Powdered stone blows away on the wind. The sculptor pauses and leans back to check his progress.

On the scaffolding high above the Tidal Basin, Ed Jackson Jr. watches the work. Through the trees to the north, he can just see the Lincoln Memorial, where the flesh-and-blood King delivered his "I Have a Dream" speech in 1963.

It seems so long ago, that bygone summer when the young Negro minister challenged the nation to be true to itself, and so far from there to the memorial being completed on a wintry day almost five decades later.

Jackson, 61, the executive architect on the memorial project, was a teenager in segregated McComb, Miss., when King urged his 250,000 listeners on the Mall to hold fast until "justice rolls down like waters and righteousness like a mighty stream."

Amid the firebombings and church burnings that rocked McComb in the 1960s, Jackson lived in the oasis of a self-sufficient black neighborhood.

He was sheltered by his mother, Vera, who spoke sparingly of the trouble, but moved him to a back bedroom away from the windows out front. It was a neighborhood he would leave behind, though, and after his mother was killed there years later, it is one that survives only in his past.

And Jackson does not linger in the past.

Right now, the man who for 14 years has propelled the creation of Washington's new $120 million memorial to the slain civil rights leader, is watching his Chinese sculptor, Lei Yixin, complete King's face.

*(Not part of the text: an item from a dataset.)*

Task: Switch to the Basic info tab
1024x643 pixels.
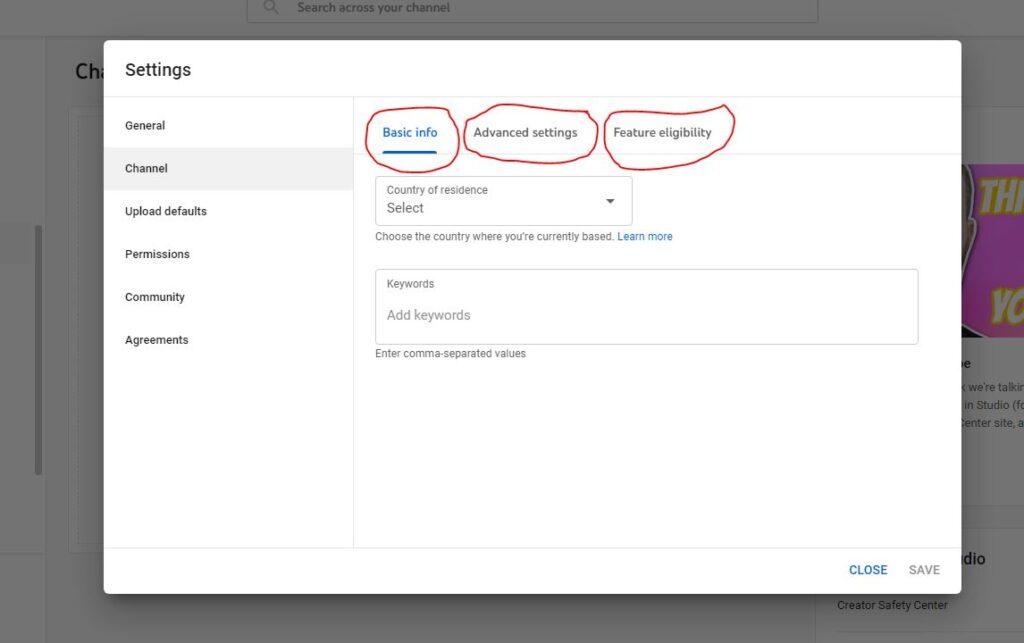Action: pos(410,133)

"He's worked on this thing so much, he doesn't even need a picture to finish the image," Jackson says over the buzz of Lei's sculpting tool.

Jackson says Lei will let no one else on his 10-person team work on the face, which is carved from a 46-ton granite block that sits atop the mammoth sculpture.

The 30-foot-8-inch statue of King is the centerpiece of the memorial and is named the "Stone of Hope," for a line from King's speech: "With this faith, we will be able to hew out of the mountain of despair a stone of hope."

It is made of individually carved chunks of granite, seamlessly assembled like a giant set of children's blocks, depicting King in his customary business suit with his arms folded, holding a scroll in his left hand.

The sculpture is based on a famous 1966 photograph of King taken in his office in Atlanta, standing at his desk, with a picture of Indian leader Mohandas Gandhi on a wall in the background.

But the copy of the photo used for the project turned out to be made from a reversed negative, Jackson said, and the right-handed King is shown holding a pen in his left hand. By the time the error was discovered, Jackson said the sculpture was too far along to switch the pen to the right hand, so the scroll was substituted.

Although not as large as some of the city's equestrian monuments, it is more than 10 feet taller than the 19-foot statue of Thomas Jefferson in the Jefferson Memorial and the 19-foot-6-inch statue of Abraham Lincoln in the Lincoln Memorial.

Placed amid the Japanese cherry trees and facing southeast across the Tidal Basin, the King memorial is likely to become a new symbol of Washington, an international tourist attraction and the fulfillment of dreams when it is dedicated Aug. 28.

And although the design and construction effort has been a long, collaborative journey, Jackson has been its chief navigator.

He headed the process to select, and then adjust, the design concept. There were so many submissions - about 900 - the project had to use Verizon Center to display them all.

He headed the team that picked the Chinese sculptor - controversial because the artist was neither black nor American. Unfazed, Jackson believed Lei was the best for the job.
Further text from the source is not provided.